* **掲載本文**:
━━━━
徐々に恐怖心を低減する曝露療法よりも効率的に恐怖軽減できる

 国立研究開発法人情報通信研究機構(NICT)は、仮想現実(VR)で飛ぶ体験をした人は高所恐怖が低減されることを明らかにしたと発表した。「行動ベースの予測」により恐怖反応を低減できる可能性を示し、繰り返し曝露を必要としない新しい恐怖消去の方法につながる成果とし、VRを用いた実際の治療や支援への応用が期待されるとしている。

 人間が恐怖を克服するための従来の手法は、受動的に恐怖を引き起こす状況を繰り返し体験して「この状況は危険ではない」という記憶を学習していく「曝露療法」が主流だった。その一方で、「自分が行動すれば安全な状態に移行できる」という予測ができるようになることでも、恐怖を和らげる手段になる可能性があることから、VRで能動的に飛行する経験することで、前述の「自分が行動すれば安全な状態に移行できる」という予測(これを「行動ベースの予測」と呼んでいる)の成立と効果を確認する実験を実施した。

 実験の参加者は、高所恐怖症傾向のある人。まず、参加者はVRの感覚に慣れるためのタスク後、VRで地上300mの高さにある板の上を歩く「高所歩行タスク」を行った。

 その後、コントローラー操作しながらVE空間を7分間飛行する「飛行群」と飛行群のVR映像を視聴する「コントロール群」にランダムに分けられ、それぞれタスクを行った。タスク後、再び高所歩行タスクを行った。

 恐怖感情の生理的・主観的な反応の変化を検証するため、参加者が高所歩行タスクを行う際、生理的恐怖反応は参加者の指に貼付した電極から得られる発汗の量を皮膚電気抵抗(SCR)として計測。主観的恐怖反応は、参加者が回答した11段階の恐怖レベルの主観的恐怖スコア(SFS)として計測した。

 実験の結果、生理的恐怖反応が分かるSCRについて、高所歩行タスク1回目と2回目のSCRの差を解析した結果、両群とも1回目より2回目のスコアは下がったものの、飛行群はコントロール群に比べ2度目のSCRの低下が大きいことが分かった。

 続いて、主観的恐怖反応が分かるSFSについて、両群とも1回目より2回目のスコアは下がりましたが、飛行群ではコントロール群に比べ2回目のSFSの低下が大きかった。

事後アンケートのスコアと生理的恐怖の減少量の関係を見た解析結果

 さらに、実験後に行ったアンケートのスコアを用いて生理的恐怖の減少量の回帰分析を行ったところ、「『自分は飛行できるので落下しても危険ではない』と2回目の高所歩行タスク時に感じた程度」(安全予測スコア)が、飛行群の恐怖反応の低下(SCR減少量)に関わることが明らかになった。

 NICTはこの結果を踏まえ、「自分の行動により安全な状態に移行できるという予測」が、恐怖を消去する新たなメカニズムとなる可能性が示されたとした。これは、恐怖消去(恐怖を繰り返し安全に曝露されることで、恐怖反応が徐々に弱まるプロセス)とは異なる、「行動ベースの予測」に基づく恐怖消去として、今後の発展につながるとしている。
━━━━
* **収集資料**:
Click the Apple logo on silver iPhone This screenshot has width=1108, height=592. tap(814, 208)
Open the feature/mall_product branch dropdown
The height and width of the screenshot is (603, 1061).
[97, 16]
━━━━
VRと高所恐怖の記事のうち、「国立研究開発法人情報通信研究」を含む箇所から「板の上を歩く「高所歩行タスク」を行った。」までを、「曝露療法」を「エクスポージャー療法」に差し替えて書き直してください。

* **あなたの解答**:
国立研究開発法人情報通信研究機構(NICT)は、仮想現実(VR)で飛ぶ体験をした人は高所恐怖が低減されることを明らかにしたと発表した。「行動ベースの予測」により恐怖反応を低減できる可能性を示し、繰り返し曝露を必要としない新しい恐怖消去の方法につながる成果とし、VRを用いた実際の治療や支援への応用が期待されるとしている。

 人間が恐怖を克服するための従来の手法は、受動的に恐怖を引き起こす状況を繰り返し体験して「この状況は危険ではない」という記憶を学習していく「エクスポージャー療法」が主流だった。その一方で、「自分が行動すれば安全な状態に移行できる」という予測ができるようになることでも、恐怖を和らげる手段になる可能性があることから、VRで能動的に飛行する経験することで、前述の「自分が行動すれば安全な状態に移行できる」という予測(これを「行動ベースの予測」と呼んでいる)の成立と効果を確認する実験を実施した。

 実験の参加者は、高所恐怖症傾向のある人。まず、参加者はVRの感覚に慣れるためのタスク後、VRで地上300mの高さにある板の上を歩く「高所歩行タスク」を行った。